Leid tut es mir, dass ich meine Überlegungen zu Karl nicht stringenter aufschreiben kann. Ich habe es versucht – es jagen mir aber einfach zu viele konkrete und noch viel mehr unkonkrete Gedanken (in ihrer häufigsten Form: als Fetzen!) durch meinen Kopf (schreib es doch: durch deinen Kindskopf! Trau dich halt schon!). In meinem Büro in Wien – es befindet sich in einem Atelierhaus voll von malenden, zeichnenden und radierenden Menschen – habe ich mich inzwischen wieder mit Arbeiten von Karl umgeben (fast schon umzingelt). Eines davon: ein Kinderkopf, der so gar nichts von einem Kindskopf hat. Ein lächelndes und dennoch zutiefst ängstliches Gesicht, dem man alles schon ansieht: das, was zu leben geht; und das, was schwer zu leben gehen wird; und das, was niemand überleben kann – das eigene Sterben. (…) Ein Kind, das sein kommendes Totsein in einem fort übt.

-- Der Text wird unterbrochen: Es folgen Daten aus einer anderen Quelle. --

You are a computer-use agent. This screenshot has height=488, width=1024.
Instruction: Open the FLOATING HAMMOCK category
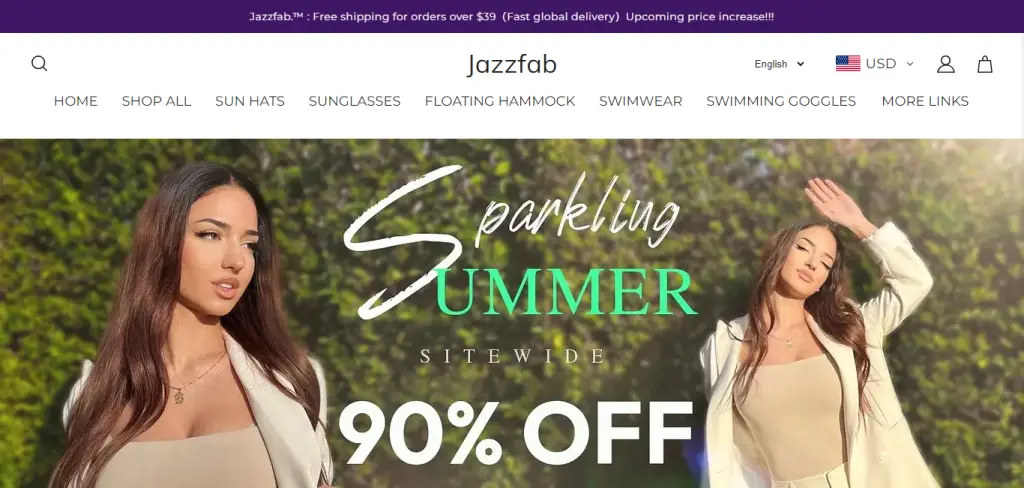(x=500, y=101)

Vor einigen Wochen wäre Karl Plattner 100 Jahre alt geworden. An diesem Tag habe ich (Kindskopf!) ihm eine „Ofrenda“ – einen Erinnerungsschrein – aufgebaut: mit frischen Nelken, alten und neuen Pinseln, Fotos, mexikanischen Kerzen und wollenem Totenkopf. Lange saß ich vor dieser Ofrenda. Nervös. Fragend. Mein (An)Denken schien mir unzureichend; schien mir „eng und beschränkt“. Aber dann halt doch auch: „… ein wenig länger“.